» **Problem statement**: Read through the entries below and return each line with the word "accomplish".

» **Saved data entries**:
* * * * * * * * *

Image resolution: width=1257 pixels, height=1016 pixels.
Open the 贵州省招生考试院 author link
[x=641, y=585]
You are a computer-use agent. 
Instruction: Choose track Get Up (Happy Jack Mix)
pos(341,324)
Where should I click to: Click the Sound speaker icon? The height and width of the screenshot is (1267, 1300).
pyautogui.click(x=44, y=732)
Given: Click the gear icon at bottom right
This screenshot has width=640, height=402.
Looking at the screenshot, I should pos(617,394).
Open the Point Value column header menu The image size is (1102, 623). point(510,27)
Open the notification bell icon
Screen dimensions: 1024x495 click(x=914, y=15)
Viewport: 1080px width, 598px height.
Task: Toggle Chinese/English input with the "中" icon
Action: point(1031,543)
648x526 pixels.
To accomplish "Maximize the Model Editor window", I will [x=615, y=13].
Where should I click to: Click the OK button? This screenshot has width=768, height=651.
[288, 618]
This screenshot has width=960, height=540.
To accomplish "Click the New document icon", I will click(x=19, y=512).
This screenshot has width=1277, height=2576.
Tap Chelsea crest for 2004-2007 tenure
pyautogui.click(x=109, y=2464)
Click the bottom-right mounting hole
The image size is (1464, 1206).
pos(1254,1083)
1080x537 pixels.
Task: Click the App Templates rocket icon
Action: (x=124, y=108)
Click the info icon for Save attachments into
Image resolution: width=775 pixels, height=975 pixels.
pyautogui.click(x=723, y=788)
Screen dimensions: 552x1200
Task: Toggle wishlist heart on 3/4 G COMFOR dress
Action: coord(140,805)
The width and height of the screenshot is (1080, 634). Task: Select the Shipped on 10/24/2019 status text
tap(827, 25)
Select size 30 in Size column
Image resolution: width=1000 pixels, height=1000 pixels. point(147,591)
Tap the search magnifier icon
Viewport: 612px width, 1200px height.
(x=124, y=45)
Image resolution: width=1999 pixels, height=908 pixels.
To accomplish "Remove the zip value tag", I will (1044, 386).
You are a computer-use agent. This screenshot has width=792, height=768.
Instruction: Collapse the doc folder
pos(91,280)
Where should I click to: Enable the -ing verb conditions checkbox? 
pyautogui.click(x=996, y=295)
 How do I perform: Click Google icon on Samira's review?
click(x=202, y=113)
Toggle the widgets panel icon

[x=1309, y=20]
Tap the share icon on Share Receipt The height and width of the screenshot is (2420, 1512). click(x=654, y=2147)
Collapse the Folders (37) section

* * * * * * * * *

» **Written solution**:
To accomplish "Maximize the Model Editor window", I will [x=615, y=13].
To accomplish "Click the New document icon", I will click(x=19, y=512).
To accomplish "Remove the zip value tag", I will (1044, 386).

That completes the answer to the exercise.